> WORK REQUIRED: Output every entry exactly as written.
:::
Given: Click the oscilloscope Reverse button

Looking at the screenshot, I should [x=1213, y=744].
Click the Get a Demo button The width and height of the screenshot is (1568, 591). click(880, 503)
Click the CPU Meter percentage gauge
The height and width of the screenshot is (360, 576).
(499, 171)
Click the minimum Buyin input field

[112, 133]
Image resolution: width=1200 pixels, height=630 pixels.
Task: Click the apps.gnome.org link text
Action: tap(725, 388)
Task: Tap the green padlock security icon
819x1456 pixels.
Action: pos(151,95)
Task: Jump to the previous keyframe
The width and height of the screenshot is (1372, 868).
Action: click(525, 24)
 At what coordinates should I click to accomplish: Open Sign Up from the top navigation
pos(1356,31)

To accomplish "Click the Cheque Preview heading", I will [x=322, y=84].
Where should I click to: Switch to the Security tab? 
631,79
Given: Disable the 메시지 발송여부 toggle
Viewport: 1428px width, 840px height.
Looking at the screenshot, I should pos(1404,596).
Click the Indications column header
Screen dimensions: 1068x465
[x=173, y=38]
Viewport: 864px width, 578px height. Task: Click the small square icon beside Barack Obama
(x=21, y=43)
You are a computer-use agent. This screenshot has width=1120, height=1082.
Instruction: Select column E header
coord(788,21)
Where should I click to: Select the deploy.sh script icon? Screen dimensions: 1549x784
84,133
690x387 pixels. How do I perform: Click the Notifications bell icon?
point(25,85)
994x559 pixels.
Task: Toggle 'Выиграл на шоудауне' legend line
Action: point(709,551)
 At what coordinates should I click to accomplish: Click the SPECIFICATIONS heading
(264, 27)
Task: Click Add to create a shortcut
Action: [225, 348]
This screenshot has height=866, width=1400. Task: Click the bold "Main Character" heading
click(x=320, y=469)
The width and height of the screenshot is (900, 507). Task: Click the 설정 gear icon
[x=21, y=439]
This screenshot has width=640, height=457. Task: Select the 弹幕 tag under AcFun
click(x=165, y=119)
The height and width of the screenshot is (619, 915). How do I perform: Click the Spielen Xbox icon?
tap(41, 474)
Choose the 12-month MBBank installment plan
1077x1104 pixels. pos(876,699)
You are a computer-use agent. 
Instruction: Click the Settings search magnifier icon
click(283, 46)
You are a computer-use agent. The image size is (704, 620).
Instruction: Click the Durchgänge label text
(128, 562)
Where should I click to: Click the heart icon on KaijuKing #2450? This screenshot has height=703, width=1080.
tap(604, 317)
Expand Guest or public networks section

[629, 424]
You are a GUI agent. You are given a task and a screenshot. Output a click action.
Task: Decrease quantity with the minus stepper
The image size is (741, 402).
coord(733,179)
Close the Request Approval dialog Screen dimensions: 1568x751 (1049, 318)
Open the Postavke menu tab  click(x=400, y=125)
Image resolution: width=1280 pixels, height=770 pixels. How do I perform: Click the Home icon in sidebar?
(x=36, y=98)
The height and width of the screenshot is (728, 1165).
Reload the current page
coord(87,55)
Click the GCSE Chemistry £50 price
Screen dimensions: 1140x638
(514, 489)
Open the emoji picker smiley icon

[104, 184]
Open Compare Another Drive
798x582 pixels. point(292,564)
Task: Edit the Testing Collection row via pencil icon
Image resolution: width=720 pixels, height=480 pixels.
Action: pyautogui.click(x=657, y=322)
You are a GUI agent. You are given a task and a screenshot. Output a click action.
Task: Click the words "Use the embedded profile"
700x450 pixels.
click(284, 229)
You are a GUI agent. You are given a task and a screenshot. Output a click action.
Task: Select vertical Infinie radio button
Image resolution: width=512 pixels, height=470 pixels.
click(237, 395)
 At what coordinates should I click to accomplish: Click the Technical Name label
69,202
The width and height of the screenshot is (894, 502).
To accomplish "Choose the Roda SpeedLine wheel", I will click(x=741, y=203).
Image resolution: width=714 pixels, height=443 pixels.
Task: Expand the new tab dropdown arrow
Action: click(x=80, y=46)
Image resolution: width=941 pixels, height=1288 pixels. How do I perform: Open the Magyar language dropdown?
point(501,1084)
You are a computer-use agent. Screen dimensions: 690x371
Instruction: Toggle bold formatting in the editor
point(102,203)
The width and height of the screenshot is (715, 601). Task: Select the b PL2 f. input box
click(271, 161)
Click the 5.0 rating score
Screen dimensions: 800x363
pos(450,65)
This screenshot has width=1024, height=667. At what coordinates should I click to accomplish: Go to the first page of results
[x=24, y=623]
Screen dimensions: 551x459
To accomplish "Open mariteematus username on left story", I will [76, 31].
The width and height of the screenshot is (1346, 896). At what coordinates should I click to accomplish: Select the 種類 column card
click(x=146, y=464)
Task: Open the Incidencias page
:::
> EXERCISE RESULT:
Given: Click the oscilloscope Reverse button

Looking at the screenshot, I should [x=1213, y=744].
Click the Get a Demo button The width and height of the screenshot is (1568, 591). click(880, 503)
Click the CPU Meter percentage gauge
The height and width of the screenshot is (360, 576).
(499, 171)
Click the minimum Buyin input field

[112, 133]
Image resolution: width=1200 pixels, height=630 pixels.
Task: Click the apps.gnome.org link text
Action: tap(725, 388)
Task: Tap the green padlock security icon
819x1456 pixels.
Action: pos(151,95)
Task: Jump to the previous keyframe
The width and height of the screenshot is (1372, 868).
Action: click(525, 24)
 At what coordinates should I click to accomplish: Open Sign Up from the top navigation
pos(1356,31)

To accomplish "Click the Cheque Preview heading", I will [x=322, y=84].
Where should I click to: Switch to the Security tab? 
631,79
Given: Disable the 메시지 발송여부 toggle
Viewport: 1428px width, 840px height.
Looking at the screenshot, I should pos(1404,596).
Click the Indications column header
Screen dimensions: 1068x465
[x=173, y=38]
Viewport: 864px width, 578px height. Task: Click the small square icon beside Barack Obama
(x=21, y=43)
You are a computer-use agent. This screenshot has width=1120, height=1082.
Instruction: Select column E header
coord(788,21)
Where should I click to: Select the deploy.sh script icon? Screen dimensions: 1549x784
84,133
690x387 pixels. How do I perform: Click the Notifications bell icon?
point(25,85)
994x559 pixels.
Task: Toggle 'Выиграл на шоудауне' legend line
Action: point(709,551)
 At what coordinates should I click to accomplish: Click the SPECIFICATIONS heading
(264, 27)
Task: Click Add to create a shortcut
Action: [225, 348]
This screenshot has height=866, width=1400. Task: Click the bold "Main Character" heading
click(x=320, y=469)
The width and height of the screenshot is (900, 507). Task: Click the 설정 gear icon
[x=21, y=439]
This screenshot has width=640, height=457. Task: Select the 弹幕 tag under AcFun
click(x=165, y=119)
The height and width of the screenshot is (619, 915). How do I perform: Click the Spielen Xbox icon?
tap(41, 474)
Choose the 12-month MBBank installment plan
1077x1104 pixels. pos(876,699)
You are a computer-use agent. 
Instruction: Click the Settings search magnifier icon
click(283, 46)
You are a computer-use agent. The image size is (704, 620).
Instruction: Click the Durchgänge label text
(128, 562)
Where should I click to: Click the heart icon on KaijuKing #2450? This screenshot has height=703, width=1080.
tap(604, 317)
Expand Guest or public networks section

[629, 424]
You are a GUI agent. You are given a task and a screenshot. Output a click action.
Task: Decrease quantity with the minus stepper
The image size is (741, 402).
coord(733,179)
Close the Request Approval dialog Screen dimensions: 1568x751 (1049, 318)
Open the Postavke menu tab  click(x=400, y=125)
Image resolution: width=1280 pixels, height=770 pixels. How do I perform: Click the Home icon in sidebar?
(x=36, y=98)
The height and width of the screenshot is (728, 1165).
Reload the current page
coord(87,55)
Click the GCSE Chemistry £50 price
Screen dimensions: 1140x638
(514, 489)
Open the emoji picker smiley icon

[104, 184]
Open Compare Another Drive
798x582 pixels. point(292,564)
Task: Edit the Testing Collection row via pencil icon
Image resolution: width=720 pixels, height=480 pixels.
Action: pyautogui.click(x=657, y=322)
You are a GUI agent. You are given a task and a screenshot. Output a click action.
Task: Click the words "Use the embedded profile"
700x450 pixels.
click(284, 229)
You are a GUI agent. You are given a task and a screenshot. Output a click action.
Task: Select vertical Infinie radio button
Image resolution: width=512 pixels, height=470 pixels.
click(237, 395)
 At what coordinates should I click to accomplish: Click the Technical Name label
69,202
The width and height of the screenshot is (894, 502).
To accomplish "Choose the Roda SpeedLine wheel", I will click(x=741, y=203).
Image resolution: width=714 pixels, height=443 pixels.
Task: Expand the new tab dropdown arrow
Action: click(x=80, y=46)
Image resolution: width=941 pixels, height=1288 pixels. How do I perform: Open the Magyar language dropdown?
point(501,1084)
You are a computer-use agent. Screen dimensions: 690x371
Instruction: Toggle bold formatting in the editor
point(102,203)
The width and height of the screenshot is (715, 601). Task: Select the b PL2 f. input box
click(271, 161)
Click the 5.0 rating score
Screen dimensions: 800x363
pos(450,65)
This screenshot has width=1024, height=667. At what coordinates should I click to accomplish: Go to the first page of results
[x=24, y=623]
Screen dimensions: 551x459
To accomplish "Open mariteematus username on left story", I will [76, 31].
The width and height of the screenshot is (1346, 896). At what coordinates should I click to accomplish: Select the 種類 column card
click(x=146, y=464)
Task: Open the Incidencias page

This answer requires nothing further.